She and Prasad never disputed what the study found. They point out the methodology is unreliable and there's no sure way to tell whether masking worked, despite what the NEJM might say.
You also must have missed where the school districts in North Dakota showed no difference in case rates between masked and unmasked districts (same as for entire state of South Carolina, same as for Georgia's Chatham and Effingham Counties, same as for my two kids' schools...something you obviously will continue to refuse to address because it's inconvenient to your narrative). You also must have missed where they took an incomplete study, extended it out to nine weeks instead of two and included 3x more counties, and found no difference in case rates.
I will concede, as the author does, that fewer cases of Covid occurred in the masked school districts in Massachusetts. So conversely, will you not concede other studies and data show no difference?

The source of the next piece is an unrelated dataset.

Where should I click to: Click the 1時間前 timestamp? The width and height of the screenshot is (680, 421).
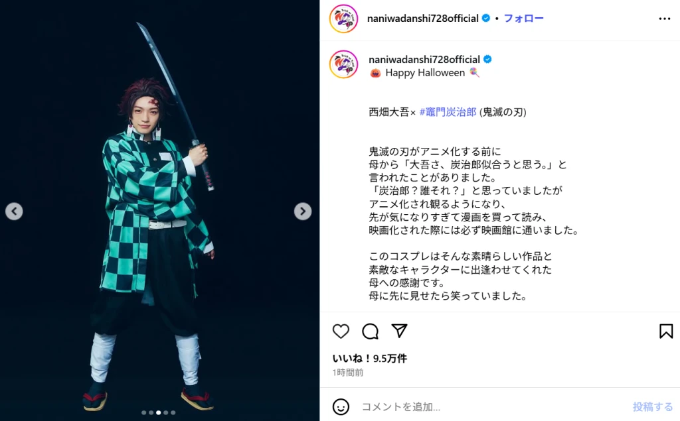[348, 373]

...just own up to it and move on...heck, even Baron has made similar oversights on the MIT and NEJM studies...
Rather than waste time getting down in the weeds over study methodologies, I suggest that you use your logic while viewing a couple of videos from physicians explaining the wisdom of wearing masks during a pandemic, like COVID-19..

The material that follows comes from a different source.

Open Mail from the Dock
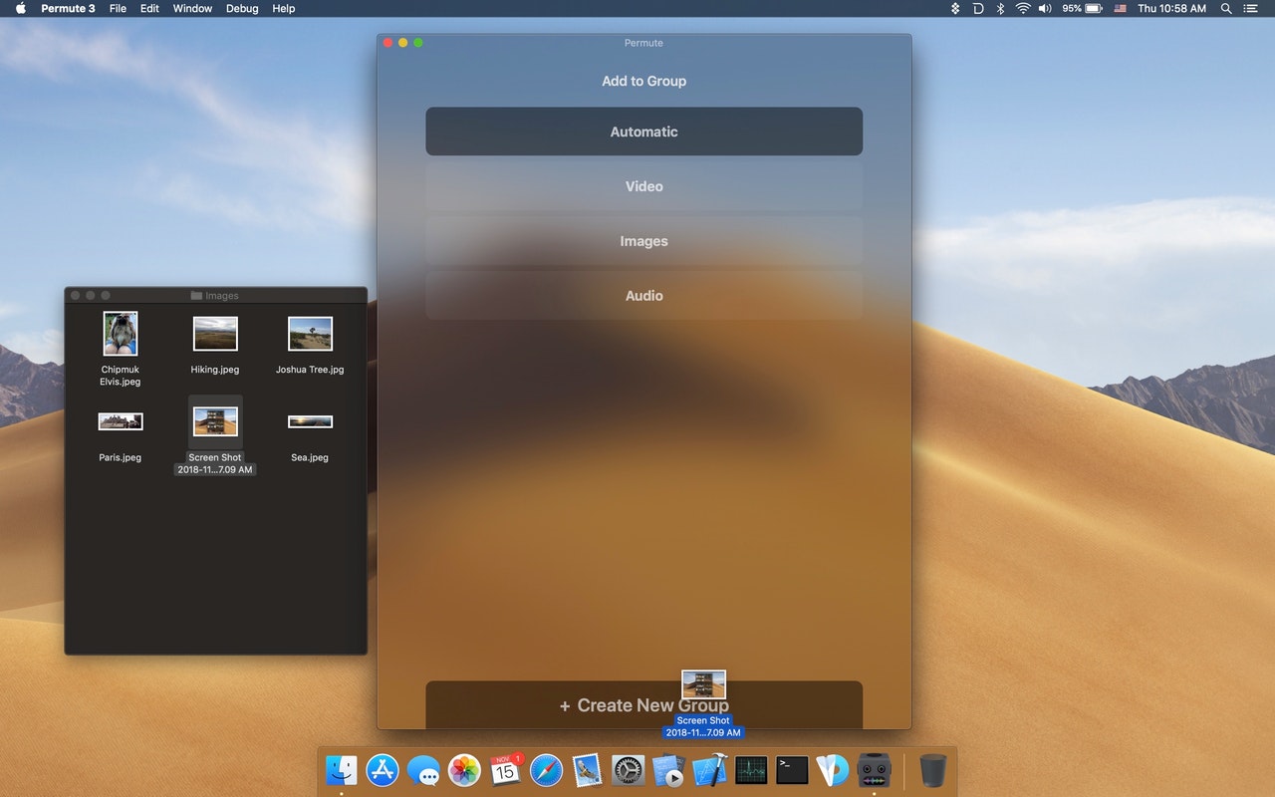Viewport: 1275px width, 797px height. (x=587, y=770)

Link: https://www.yalemedicine.org/news/why-doctors-wear-masks
Because you absolutely, positively always refuse to answer questions or address issues that are inconvenient to your narrative. Because you never once can bring yourself to ever give a political opponent credit for doing something right. Because you never once can bring yourself to criticize an obviously absurd political stance a Democrat takes. Because you insist people look at your links while refusing to look at theirs (does Dr. Risch come to mind?).
The only provision where I'll even come close to agreeing masks have SOME effectiveness is if everyone is wearing an N95 mask properly 100% of the time. And that's never going to happen, because human behavior doesn't work that way.
If you don't want to acknowledge the obvious truth that cloth and surgical masking is next to useless in preventing viral infection, as 10 RCTs post World War II showed, that two major masking studies during Covid showed zero effectiveness (one in Denmark, one at Parris Island), and zero difference in case rates in North Dakota, South Carolina, Georgia and with my two kids' schools, fine. It doesn't change the facts of what exists if you put your fingers in your ears and hum loudly.
Finally, I get not wanting to admit you're wrong. Very few people do. I get not wanting to acknowledge possibly being wrong. But what I don't get is your refusal to even acknowledge...even acknowledge... contradictory data exist. Not on just masking but any subject discussed here. That's just plain weird, Ty.